One of the major considerations in determining the size of the castle is what size of soldiers will be used with it: 1/32, 1/64, 1/72, 1/132 scale, etc. Conversely, the scale of the soldiers will be determined to some extent by the physical size you have already set for the castle. Selecting soldiers is not an easy proposition. Medieval knights in some of the scales are not all that easy to come by. Noncombatants – serfs and castle workers –are not available at all, except perhaps from very expensive specialty museum model companies. The small figures (1/72, 22 mm) allow for the construction of smaller castles, but the detail is not as good as with some larger figures. Middle-sized figures (1/64 scale, 25 mm) are small enough to make relatively small castles and are large enough to have good detail. However, these figures are among some of the most expensive. Larger figures (1/32 scale, 54 mm) usually have the best detail and are the easiest to play with. However, at present, this is the most difficult scale to find figures. The 54 mm scale figures are what we typically think of as “toy figures.”In making suggestions on castle occupants, I will confine consideration to two types of soldier: the classic medieval knight and soldier in armor, and the classic “toy soldier,” that is, the 18th century Napoleonic soldier. If the former is your choice then the typical medieval castle will be the best. If you choose the latter then it would be better to include the later additions made in castles for cannon placements, or the specific cannon forts.
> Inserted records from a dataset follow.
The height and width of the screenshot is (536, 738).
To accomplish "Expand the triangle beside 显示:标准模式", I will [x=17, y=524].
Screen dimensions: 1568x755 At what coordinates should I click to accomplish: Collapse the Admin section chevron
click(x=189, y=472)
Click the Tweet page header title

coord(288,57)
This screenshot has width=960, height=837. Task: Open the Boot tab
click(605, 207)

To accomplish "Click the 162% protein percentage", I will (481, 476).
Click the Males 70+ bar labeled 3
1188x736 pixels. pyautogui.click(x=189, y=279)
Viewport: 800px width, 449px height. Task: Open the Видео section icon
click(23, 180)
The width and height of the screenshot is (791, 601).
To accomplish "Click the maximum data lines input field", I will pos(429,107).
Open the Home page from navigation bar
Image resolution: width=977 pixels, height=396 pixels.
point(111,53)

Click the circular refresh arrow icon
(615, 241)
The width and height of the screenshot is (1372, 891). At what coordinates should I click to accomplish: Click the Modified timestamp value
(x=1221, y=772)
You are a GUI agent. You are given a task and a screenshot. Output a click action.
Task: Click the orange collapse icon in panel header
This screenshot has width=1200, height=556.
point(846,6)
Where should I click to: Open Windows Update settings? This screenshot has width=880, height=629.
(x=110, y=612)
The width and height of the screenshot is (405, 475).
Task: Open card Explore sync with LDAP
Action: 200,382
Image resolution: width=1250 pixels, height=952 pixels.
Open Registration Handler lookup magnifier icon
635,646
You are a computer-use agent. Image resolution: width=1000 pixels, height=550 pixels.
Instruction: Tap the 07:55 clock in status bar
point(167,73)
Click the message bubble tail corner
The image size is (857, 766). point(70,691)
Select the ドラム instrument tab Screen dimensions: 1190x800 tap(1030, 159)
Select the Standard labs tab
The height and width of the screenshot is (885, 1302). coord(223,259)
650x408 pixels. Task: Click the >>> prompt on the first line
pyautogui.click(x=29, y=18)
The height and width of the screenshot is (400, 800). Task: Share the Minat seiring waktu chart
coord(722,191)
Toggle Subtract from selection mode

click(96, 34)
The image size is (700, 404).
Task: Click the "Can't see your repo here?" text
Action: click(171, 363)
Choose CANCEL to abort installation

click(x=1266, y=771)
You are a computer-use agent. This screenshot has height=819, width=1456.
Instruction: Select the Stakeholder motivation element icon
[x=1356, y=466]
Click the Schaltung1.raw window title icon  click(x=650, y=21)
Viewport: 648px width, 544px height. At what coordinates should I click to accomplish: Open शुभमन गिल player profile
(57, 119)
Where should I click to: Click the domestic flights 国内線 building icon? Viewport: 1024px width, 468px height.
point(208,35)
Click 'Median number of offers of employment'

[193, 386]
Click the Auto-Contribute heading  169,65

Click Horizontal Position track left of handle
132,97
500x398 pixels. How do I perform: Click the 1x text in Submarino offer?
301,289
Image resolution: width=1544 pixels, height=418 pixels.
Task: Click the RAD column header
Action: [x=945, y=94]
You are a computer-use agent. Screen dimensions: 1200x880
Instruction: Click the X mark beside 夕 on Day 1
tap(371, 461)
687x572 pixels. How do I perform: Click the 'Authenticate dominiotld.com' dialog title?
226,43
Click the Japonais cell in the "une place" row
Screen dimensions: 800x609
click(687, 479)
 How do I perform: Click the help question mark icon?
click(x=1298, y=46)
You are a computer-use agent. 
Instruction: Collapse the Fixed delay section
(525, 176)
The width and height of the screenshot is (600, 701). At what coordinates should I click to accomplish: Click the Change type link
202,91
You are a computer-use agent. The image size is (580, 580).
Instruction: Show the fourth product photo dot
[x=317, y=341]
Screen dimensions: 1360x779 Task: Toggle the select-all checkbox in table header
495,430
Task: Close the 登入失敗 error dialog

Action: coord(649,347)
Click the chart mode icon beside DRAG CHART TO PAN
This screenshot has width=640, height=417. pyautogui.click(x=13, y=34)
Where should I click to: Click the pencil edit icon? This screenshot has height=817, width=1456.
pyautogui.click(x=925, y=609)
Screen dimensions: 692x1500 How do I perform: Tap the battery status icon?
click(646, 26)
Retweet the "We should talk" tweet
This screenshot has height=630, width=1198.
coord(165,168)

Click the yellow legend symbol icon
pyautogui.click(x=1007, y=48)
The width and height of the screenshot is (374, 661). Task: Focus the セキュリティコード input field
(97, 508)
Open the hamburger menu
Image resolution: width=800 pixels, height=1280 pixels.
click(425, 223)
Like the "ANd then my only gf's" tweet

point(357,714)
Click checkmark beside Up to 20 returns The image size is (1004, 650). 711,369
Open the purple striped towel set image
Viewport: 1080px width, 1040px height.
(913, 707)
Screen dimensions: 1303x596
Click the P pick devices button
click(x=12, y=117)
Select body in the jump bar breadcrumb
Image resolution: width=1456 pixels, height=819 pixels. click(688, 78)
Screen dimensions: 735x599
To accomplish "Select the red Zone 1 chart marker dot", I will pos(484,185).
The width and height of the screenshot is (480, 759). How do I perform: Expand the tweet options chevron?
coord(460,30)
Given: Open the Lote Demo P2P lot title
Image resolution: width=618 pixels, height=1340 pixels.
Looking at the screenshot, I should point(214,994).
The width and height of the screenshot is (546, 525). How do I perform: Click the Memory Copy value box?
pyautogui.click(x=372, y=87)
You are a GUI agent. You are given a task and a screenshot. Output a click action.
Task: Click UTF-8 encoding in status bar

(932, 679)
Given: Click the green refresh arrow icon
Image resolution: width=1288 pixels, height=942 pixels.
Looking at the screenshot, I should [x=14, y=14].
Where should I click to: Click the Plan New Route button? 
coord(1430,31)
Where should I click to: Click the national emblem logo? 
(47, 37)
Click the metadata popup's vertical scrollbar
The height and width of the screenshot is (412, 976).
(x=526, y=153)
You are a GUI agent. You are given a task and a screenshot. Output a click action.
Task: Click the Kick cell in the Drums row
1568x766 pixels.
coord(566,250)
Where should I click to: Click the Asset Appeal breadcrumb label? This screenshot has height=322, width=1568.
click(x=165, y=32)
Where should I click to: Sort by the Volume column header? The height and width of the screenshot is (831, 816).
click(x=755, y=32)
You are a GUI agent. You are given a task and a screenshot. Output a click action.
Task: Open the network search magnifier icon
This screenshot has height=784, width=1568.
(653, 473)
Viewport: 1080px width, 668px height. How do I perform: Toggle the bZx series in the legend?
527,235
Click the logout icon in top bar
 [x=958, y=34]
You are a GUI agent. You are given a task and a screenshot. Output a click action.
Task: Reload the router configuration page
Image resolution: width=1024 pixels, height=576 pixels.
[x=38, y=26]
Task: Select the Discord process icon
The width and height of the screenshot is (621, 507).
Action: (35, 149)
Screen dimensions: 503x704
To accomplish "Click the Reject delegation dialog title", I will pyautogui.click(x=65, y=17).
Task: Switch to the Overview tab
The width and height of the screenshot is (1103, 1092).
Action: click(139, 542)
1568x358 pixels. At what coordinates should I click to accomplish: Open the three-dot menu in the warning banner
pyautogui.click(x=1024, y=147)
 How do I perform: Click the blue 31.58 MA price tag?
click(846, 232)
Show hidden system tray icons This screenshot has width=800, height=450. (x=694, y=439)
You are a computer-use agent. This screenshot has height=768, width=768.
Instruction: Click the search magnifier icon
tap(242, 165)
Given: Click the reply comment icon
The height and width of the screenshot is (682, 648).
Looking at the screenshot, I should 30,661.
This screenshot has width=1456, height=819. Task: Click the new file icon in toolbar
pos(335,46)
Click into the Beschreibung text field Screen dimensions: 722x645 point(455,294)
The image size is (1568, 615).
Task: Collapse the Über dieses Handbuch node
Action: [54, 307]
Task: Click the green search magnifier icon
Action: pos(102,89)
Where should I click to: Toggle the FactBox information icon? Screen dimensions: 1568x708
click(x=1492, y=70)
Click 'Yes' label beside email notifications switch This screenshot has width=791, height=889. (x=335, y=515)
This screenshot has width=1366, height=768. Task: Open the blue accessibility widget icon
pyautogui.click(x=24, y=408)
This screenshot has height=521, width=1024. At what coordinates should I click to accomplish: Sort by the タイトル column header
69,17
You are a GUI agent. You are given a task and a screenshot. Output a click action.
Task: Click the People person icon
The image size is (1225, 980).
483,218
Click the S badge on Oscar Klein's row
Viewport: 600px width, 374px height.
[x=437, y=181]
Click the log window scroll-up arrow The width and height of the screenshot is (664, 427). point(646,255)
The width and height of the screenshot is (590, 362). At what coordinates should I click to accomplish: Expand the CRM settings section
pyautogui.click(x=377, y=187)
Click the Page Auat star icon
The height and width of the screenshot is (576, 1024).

In cannon forts, the sides were sloped to deflect cannon balls.
There are several companies around, which can be found on the internet by searching for “toy soldier.” I purchase my figures from three companies:
The Michigan Toy Soldier Company
1406 E 11 Mile Road
Royal Oak, MI 48067
248-586-1022
www.michtoy.com
Silver Eagle Wargame Supplies
4417 West 24th Place
Lawrence, KS 66047
785-838-4480
http://www.silvereaglewargames.com
Games Workshop
8 Neal Drive
Simsbury, CT 06070
800-394-GAME
www.games-workshop.com
Michigan Toy Soldier has the greatest selection of 1/72 (22 mm) figures, at the best price (less than $10, including shipping, for a box of 30-40 figures). They also have a limited number of 1/32 (54 mm) figures at a reasonable price ($15 for 12 figures). They have figures from many periods, such as Roman, Celt, and Egyptian armies (all 1/72), which are difficult to find elsewhere. They have figures in lead and rubber. Silver Eagle offers 1/64 (25 mm) lead figures. There are few from the medieval period – the most common early figures are from the 17th century. However, these figures can be painted, with striking results. The price is reasonable ($1 or less per figure). Games Workshop is the source for Warhammer Fantasy miniatures in 1/64 (25 mm) scale. These are plastic, with some lead, and are larger and more detailed than other 25 mm scale figures. For example, although the men are actually 25 mm – the same height as other 25 mm men – they are thicker and more detailed than other figures. Horses from this company are twice the size of the rather undersized horses offered by other companies in the 25 mm scale range. These are probably the best, most detailed figures available and they paint up beautifully. There are also lots of fantasy characters available, such and fairies and goblins. They are somewhat limited, however, in the range of available figure choices. They are also the most expensive ($1.50 to $35.00) per figure.No matter which type of soldiers you decide to use in your castle, it is important that you purchase at least one figure in your scale of choice before beginning construction. That will allow you to make the battlements, and other features such as arrow slits and windows, just the right size. Throughout the construction guide itself, I will assume that you have chosen your scale and have a figure to work with, so I will limit any further reference to scale.